FIG. 1 is a schematic diagram of a section of a riserless subsea drilling system within the scope of the invention having a relatively short isolation tubing 260 projecting below the surface work station, such as vessel 101. The Applicants have found that heavy turbulence usually occurs up to about 200 feet below the sea level. The typical jointed pipe/tubing riser (not shown) utilized in the prior art systems serves as a barrier to such turbulences. Since the riser is filled with the drilling fluid, it also serves to chemically protect the tubing from the corrosive affects of the sea water which is most prevalent up to 300 feet depth. In the present invention, for deep water drilling, an isolation tube, such as 260, may be deployed below the vessel 101. The tubing 260 is of lighter gage material than the conventional riser and is preferably filled with non-corrosive, non-water soluble, environmentally friendly fluid 261, which is lighter in density than the sea water. The fluid 261 is buoyed in sea water and thus remains within the isolation tube 260. Oilfield tubing, such as drill sting tubing from a suitable supply, such as reel 180 for continuous or coiled tubing, is surrounded by the isolation tube 260. A return fluid line 132 and control/gas injection lines 134 may also be routed through the isolation tube 260. The isolation tube 260 is of a size, rigidity and strength to mechanically protect the tubing 142, return line 132, and the gas injection/control line 134 from the water turbulences, while the fluid 261 chemically protects such elements from the corrosive effects of the sea water. The isolation tube 260 is easier to install than a full-length riser, is much shorter and thus less expensive and depending upon the length may utilize only a fraction of the fluid 261 compared to a deep sea riser.

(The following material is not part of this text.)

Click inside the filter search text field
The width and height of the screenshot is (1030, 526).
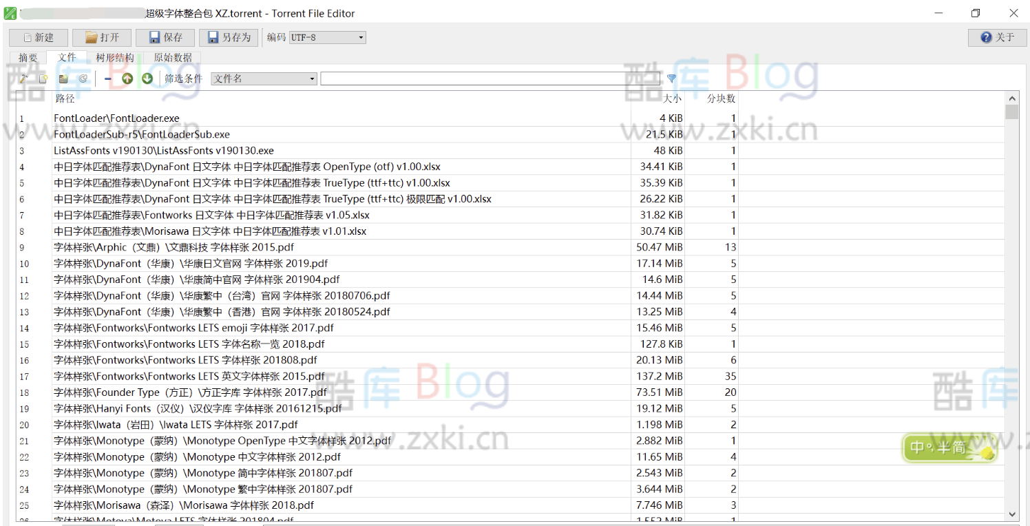[x=489, y=78]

The isolation tube 260 is also much lighter than a full-length riser and thus imposes less load on the vessel 101 and the rig, which may include one or more injectors 190. In addition, the fluid 261 held in the isolation tube 260 may have properties other than anti-corrosive properties. For example, it may alternatively or in addition, have anti-fouling, anti-freeze and/or lubricating properties.

The drilling vessel 101 tends to rotate about its axis over time, which can cause the return line 132, which is separated and spaced apart from the tubing 142 and the gas injection/control line 134 to wrap around the tubing. To prevent this, a device such as that shown at 270, shown in FIG. 2, is mounted on the vessel 101. The device 270 has a through opening 272 which allows the passage of the tubing 142. A slot 274 made around the opening 272 may be used to pass the return line 132 and the gas injection/control line 134 between the vessel 101 and the wellhead equipment 130. The slot 274 may cover 360°C or may include a stop 276 that enables the line 132 to move about the tubing 142 substantially 360 degrees. The lines 132 and 134 may be held together or spaced apart. The device 270 may also be made to rotate about the tubing 142. In either embodiment, the device 270 keeps the tubing 142 in a predetermined spaced relation to the return line 132 and gas injection/control line 134.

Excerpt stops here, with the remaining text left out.